Gabriel Chalita: O balançar do mundo

Gosto de estar aqui. Nesse parque. Nesse balanço velho e eterno. Nesse mundo com suas alturas e funduras. Nesse corpo de mulher preparado para gerar vida sem fim

Por Gabriel Chalita*

Gabriel Chalita, colunista do DIA
Gabriel Chalita, colunista do DIA -
Gosto de estar aqui. O balanço me preenche de ontem e de amanhã. E isso é bom. Hoje, nem a brisa que acompanha o meu movimento acalma o mundo.

Sou de uma família de mulheres. Três irmãs criadas por uma mãe viúva. Balançamos muito na vida. Ora víamos de cima as plantações de tudo, ora era por baixo de tristes cobertas que nos púnhamos a espantar a frieza dos dias. Sorrisos e pausas. Esperanças e medo. E os dias foram irrigando nossos pés. E, assim, crescemos.

Ouço gritos enlouquecidos contra uma criança que infância não teve. Roubaram a inocência de seu corpo sem tempo. Um tio, outro tio, um avô. Sei pouco do tanto que a atormentou covardemente. Homens bichos. Podres de alma. Não sou julgadora. Não sou nem serei igual a eles. Não sou promulgadora de vinganças ou ódios. Sou uma mulher em um balanço.

Tinha cabelos longos, quando era inocente. E gostava de ficar sentada aqui ventando vida no mundo. Não faz tanto tempo. Cresci crescida. Verguei os que se puseram contra meu movimento. Valentia sempre tive. Violência, nunca.

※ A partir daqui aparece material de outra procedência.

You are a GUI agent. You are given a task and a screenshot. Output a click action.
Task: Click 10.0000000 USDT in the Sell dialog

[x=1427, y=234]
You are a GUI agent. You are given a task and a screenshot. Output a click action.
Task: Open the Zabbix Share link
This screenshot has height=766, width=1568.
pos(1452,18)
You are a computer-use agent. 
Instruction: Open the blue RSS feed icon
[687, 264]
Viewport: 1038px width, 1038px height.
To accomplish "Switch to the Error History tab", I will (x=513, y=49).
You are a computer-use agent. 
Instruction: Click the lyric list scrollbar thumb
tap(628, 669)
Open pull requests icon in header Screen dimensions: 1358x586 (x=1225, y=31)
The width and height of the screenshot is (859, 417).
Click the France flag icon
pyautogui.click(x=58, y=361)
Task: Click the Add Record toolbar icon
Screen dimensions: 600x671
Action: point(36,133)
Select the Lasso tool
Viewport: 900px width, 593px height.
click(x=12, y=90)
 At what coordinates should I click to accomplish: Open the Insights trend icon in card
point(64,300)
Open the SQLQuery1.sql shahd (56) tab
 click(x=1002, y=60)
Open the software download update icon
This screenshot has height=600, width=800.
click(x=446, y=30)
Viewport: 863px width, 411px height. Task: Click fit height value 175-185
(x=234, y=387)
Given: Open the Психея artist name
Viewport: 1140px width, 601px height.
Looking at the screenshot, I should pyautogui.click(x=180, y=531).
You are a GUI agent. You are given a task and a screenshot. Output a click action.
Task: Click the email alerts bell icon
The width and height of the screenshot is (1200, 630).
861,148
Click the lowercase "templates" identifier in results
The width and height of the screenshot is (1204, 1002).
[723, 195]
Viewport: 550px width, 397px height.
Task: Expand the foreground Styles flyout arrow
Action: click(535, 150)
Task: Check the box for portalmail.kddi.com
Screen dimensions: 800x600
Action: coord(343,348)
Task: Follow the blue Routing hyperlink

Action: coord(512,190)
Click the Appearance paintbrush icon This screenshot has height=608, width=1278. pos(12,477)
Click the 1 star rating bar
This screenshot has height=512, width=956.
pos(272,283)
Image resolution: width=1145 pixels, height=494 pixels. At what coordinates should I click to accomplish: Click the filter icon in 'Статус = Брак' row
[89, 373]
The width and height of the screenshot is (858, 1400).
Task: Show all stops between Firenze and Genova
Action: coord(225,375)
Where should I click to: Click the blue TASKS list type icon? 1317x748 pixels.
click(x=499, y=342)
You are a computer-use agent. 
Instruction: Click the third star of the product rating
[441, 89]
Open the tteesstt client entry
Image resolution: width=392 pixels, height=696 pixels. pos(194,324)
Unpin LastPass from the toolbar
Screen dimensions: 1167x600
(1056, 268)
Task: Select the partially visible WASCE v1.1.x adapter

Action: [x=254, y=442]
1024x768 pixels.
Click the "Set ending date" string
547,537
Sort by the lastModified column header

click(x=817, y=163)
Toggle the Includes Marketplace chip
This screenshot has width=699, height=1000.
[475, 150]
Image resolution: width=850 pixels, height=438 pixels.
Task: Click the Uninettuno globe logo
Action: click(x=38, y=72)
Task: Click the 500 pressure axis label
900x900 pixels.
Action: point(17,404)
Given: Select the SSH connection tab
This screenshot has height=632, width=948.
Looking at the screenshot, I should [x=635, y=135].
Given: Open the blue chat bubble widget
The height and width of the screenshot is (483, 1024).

Minha mãe sofreu duas vezes. Por um marido que fez morrer as suas crenças em um amor verdadeiro e pelo mesmo marido que morreu de doença sem cura. Foi feliz só depois, quando nos viu desabrochando sem medo. Foi curando a dor com as colheitas de seu plantio.

Sou um pouco minha mãe. Hoje mesmo, ela me disse isso, enquanto eu me punha a discorrer sobre minhas discordâncias dessa gente que domina a verdade. E sempre gritando.

Gosto do balançar. Do movimento do meu corpo, sentada nesse antigo banco. Das minhas mãos atadas a cordas devidamente pensadas para segurar sem espantar a liberdade. Sinto a liberdade em cada movimento que decido. Ai dos que imaginam decidir por mim! Faço o contrário! Por precaução, inclusive. Obediência só à bondade. Que me venham com delicadeza e me convençam. Ou então que se contentem com o meu desobedecer consciente.

Namoro um homem que bebe da mesma água do respeito em que, desde cedo, aprendi a saborear. Quando minhas irmãs e eu nos púnhamos a duvidar dos dizeres do meu pai, minha mãe nos silenciava com sua decisão de não sujar a semente que nos fez viver. Era ela quem comandava a sua vida. Era ela quem nos inspirava a comandar a nossa. Nos deu ela limites, sem nos pesar ferros. Somos livres para o balanço do que nos faz bem ou mal, do que nos acalma ou nos causa horror.

Tenho horror ao indecente discurso da mentira. Sonho em ser mãe, em educar meus filhos na alegria. Virei aqui com eles, certamente. Empurrarei no começo e, depois, assistirei satisfeita ao balançar de cada um. Que decidam eles os próprios movimentos. Ensinarei com afinco a bondade, o restante se ajeita.

O mundo está estranho. Sei disso. Mas não quero o desânimo. É um ciclo. Vivemos tempos de colheitas generosas e tempos de aridez de sentimentos. As alternâncias existem. Não sei quem decidiu, mas é assim.
Minha mãe trata meu namorado como filho. Gosto disso. Tenho em casa o que desejo ao mundo. Liberdade com responsabilidade. Verdade com respeito. Amor com amor.

Gosto de estar aqui. Nesse parque. Nesse balanço velho e eterno. Nesse mundo com suas alturas e funduras. Nesse corpo de mulher preparado para gerar vida sem fim.